EXERCISE ▸
Transcribe every line from the one containing "Current Opportunities (101, 2207)" through the end of the records below, exactly, but not the pictures.

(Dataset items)

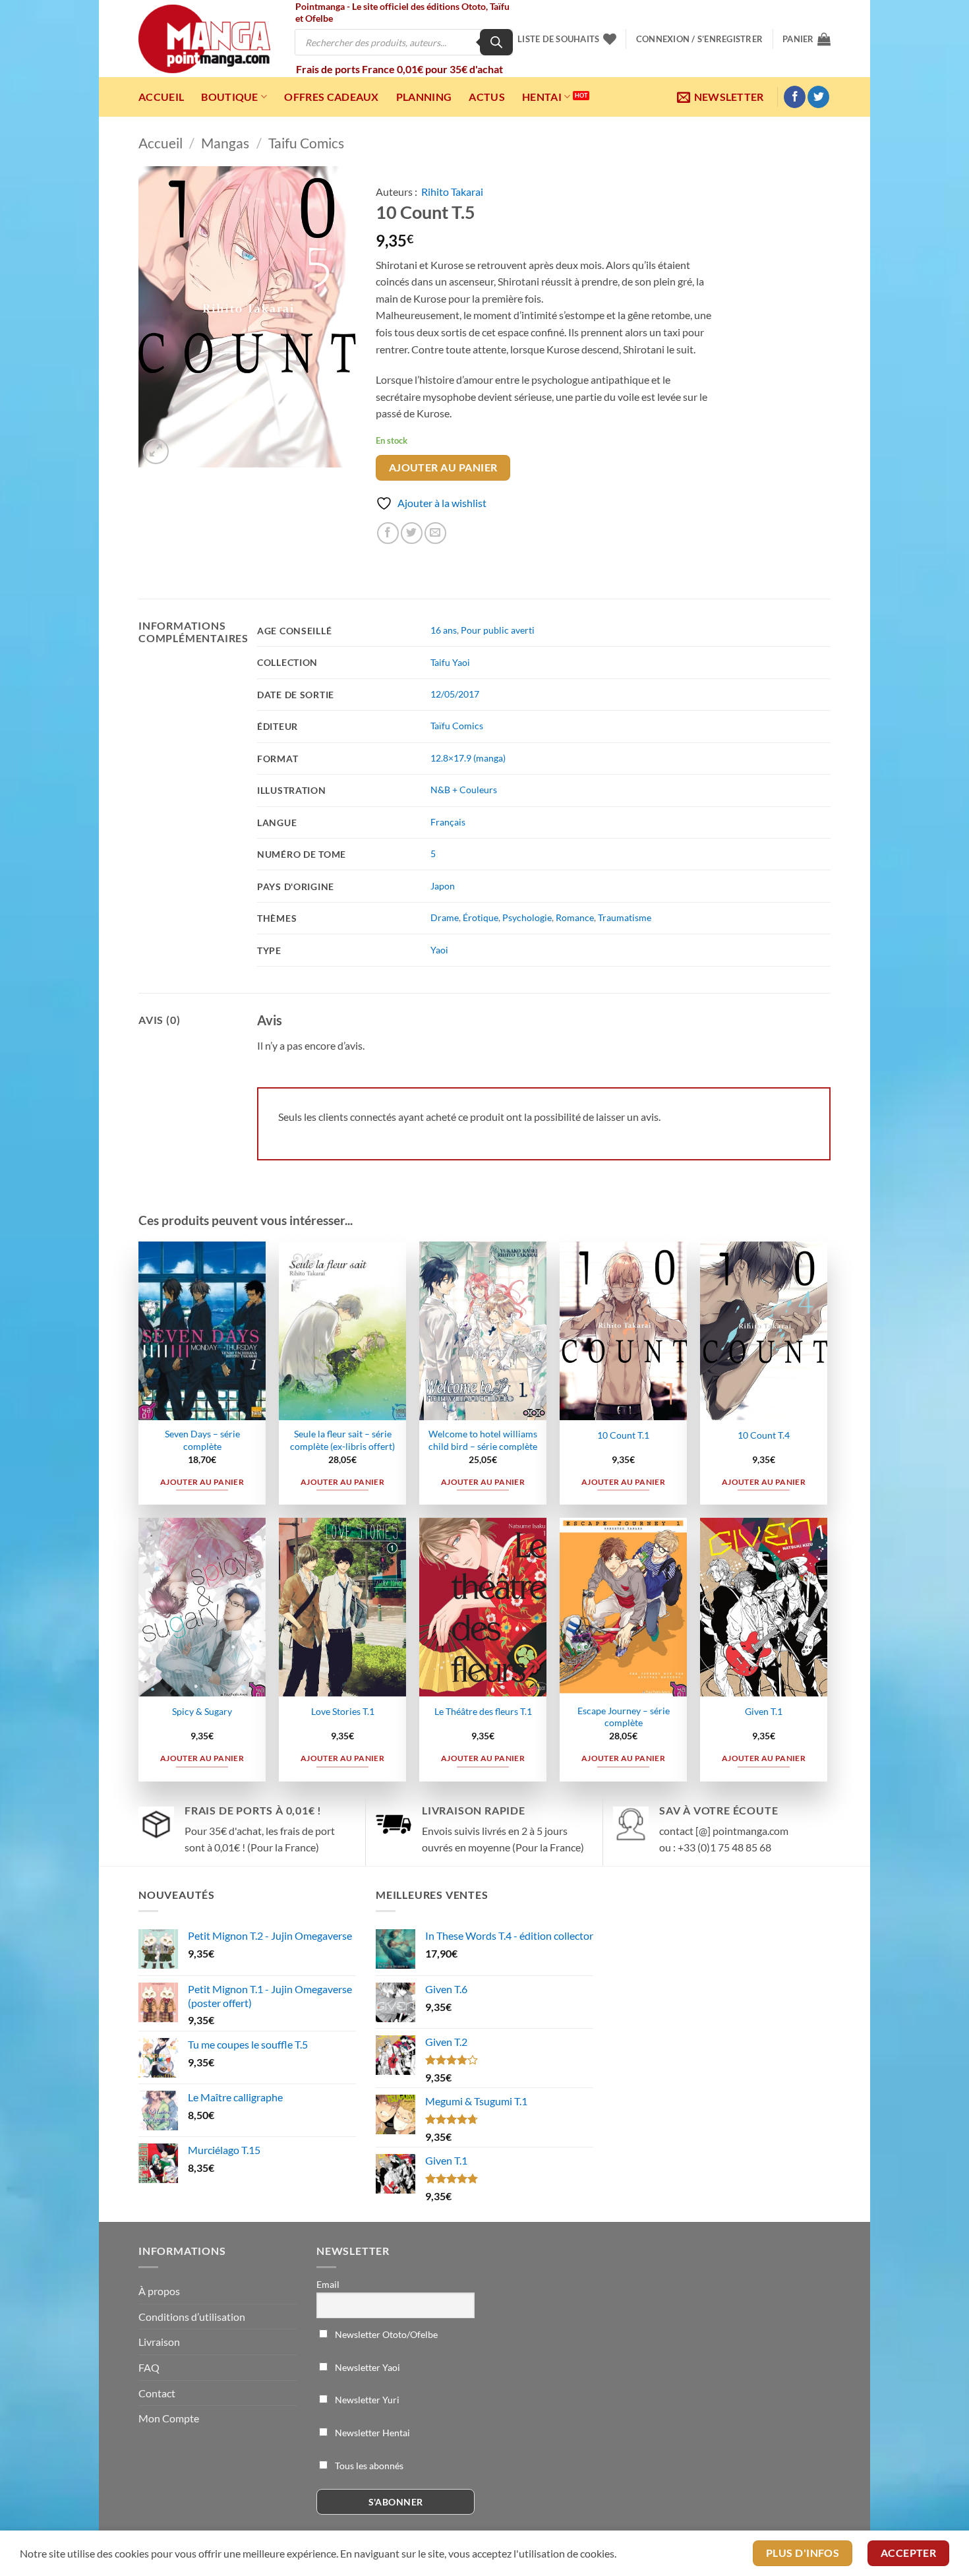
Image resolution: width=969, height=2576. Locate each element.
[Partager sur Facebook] (388, 533)
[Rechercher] (496, 42)
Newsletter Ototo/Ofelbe (385, 2334)
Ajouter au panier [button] (202, 1482)
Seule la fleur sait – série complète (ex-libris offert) (342, 1440)
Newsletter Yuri (366, 2399)
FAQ (149, 2367)
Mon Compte (168, 2418)
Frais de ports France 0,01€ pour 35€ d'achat (399, 69)
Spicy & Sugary (202, 1711)
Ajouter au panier (443, 467)
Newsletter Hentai (371, 2432)
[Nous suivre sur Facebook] (795, 97)
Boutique (229, 96)
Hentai (542, 96)
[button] (699, 39)
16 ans (443, 630)
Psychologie (527, 917)
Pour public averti (498, 630)
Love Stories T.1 (342, 1711)
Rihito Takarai (452, 191)
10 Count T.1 (623, 1435)
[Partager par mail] (435, 533)
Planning (424, 96)
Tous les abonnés (368, 2465)
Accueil (161, 96)
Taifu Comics (306, 143)
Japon (442, 885)
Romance (575, 917)
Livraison (159, 2341)
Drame (444, 917)
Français (447, 821)
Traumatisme (624, 917)
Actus (487, 96)
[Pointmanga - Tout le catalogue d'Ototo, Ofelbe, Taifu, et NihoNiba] (204, 39)
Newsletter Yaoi (366, 2367)
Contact (156, 2393)
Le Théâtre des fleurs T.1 (483, 1711)
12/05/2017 (454, 694)
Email (327, 2284)
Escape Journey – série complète (623, 1717)
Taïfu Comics (456, 725)
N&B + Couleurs (463, 789)
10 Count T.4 (764, 1435)
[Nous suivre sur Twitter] (818, 97)
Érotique (480, 917)
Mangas (225, 143)
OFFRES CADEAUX (331, 96)
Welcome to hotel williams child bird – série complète (482, 1440)
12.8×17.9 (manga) (468, 758)
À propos (159, 2291)
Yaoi (439, 949)
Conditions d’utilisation (191, 2316)
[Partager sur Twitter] (412, 533)
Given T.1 (763, 1711)
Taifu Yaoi (450, 662)
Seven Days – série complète (202, 1440)
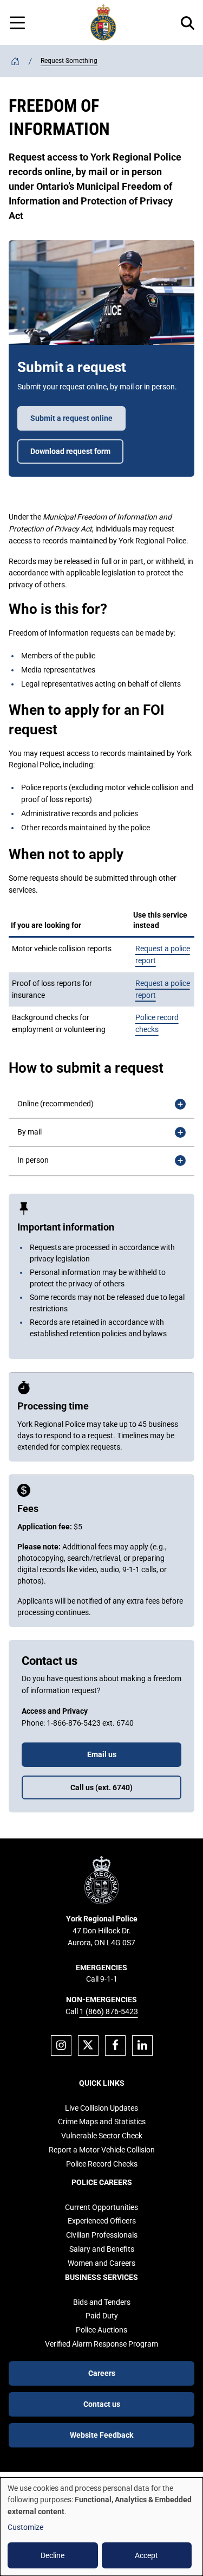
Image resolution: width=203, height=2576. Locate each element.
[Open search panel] (187, 22)
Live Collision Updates (101, 2108)
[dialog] (101, 2526)
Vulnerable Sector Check (101, 2135)
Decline (52, 2555)
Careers (101, 2373)
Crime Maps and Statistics (102, 2121)
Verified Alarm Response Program (101, 2344)
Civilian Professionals (101, 2235)
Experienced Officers (102, 2220)
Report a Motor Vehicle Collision (102, 2149)
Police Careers (101, 2182)
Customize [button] (25, 2527)
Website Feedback (101, 2435)
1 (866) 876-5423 (109, 2011)
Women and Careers (101, 2263)
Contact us (101, 2404)
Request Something (69, 61)
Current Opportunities (101, 2207)
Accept (146, 2555)
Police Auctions (101, 2329)
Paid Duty (102, 2315)
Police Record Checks (101, 2164)
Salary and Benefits (101, 2249)
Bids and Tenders (101, 2302)
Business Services (101, 2277)
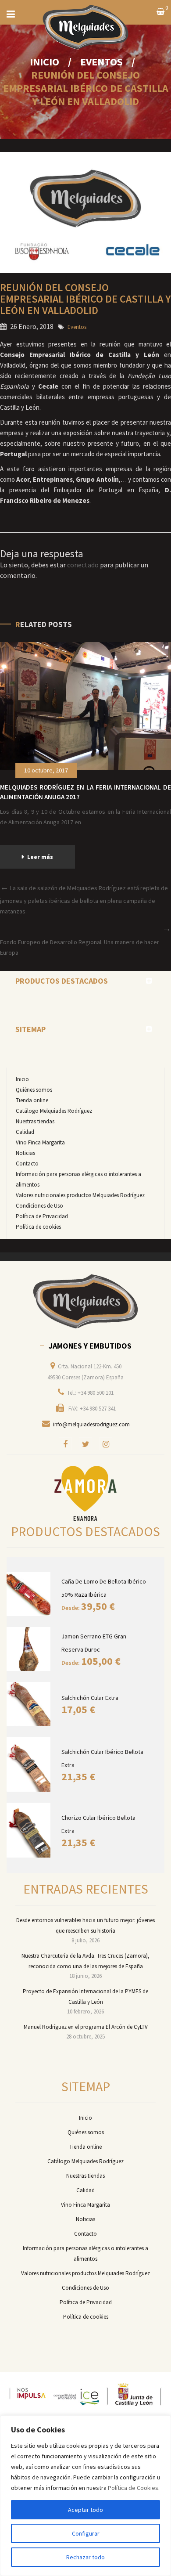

SOLUTION TO THIS PROBLEM ▸
Current Opportunities (101, 2207)
Accept (146, 2555)
Police Auctions (101, 2329)
Paid Duty (102, 2315)
Police Record Checks (101, 2164)
Salary and Benefits (101, 2249)
Bids and Tenders (101, 2302)
Business Services (101, 2277)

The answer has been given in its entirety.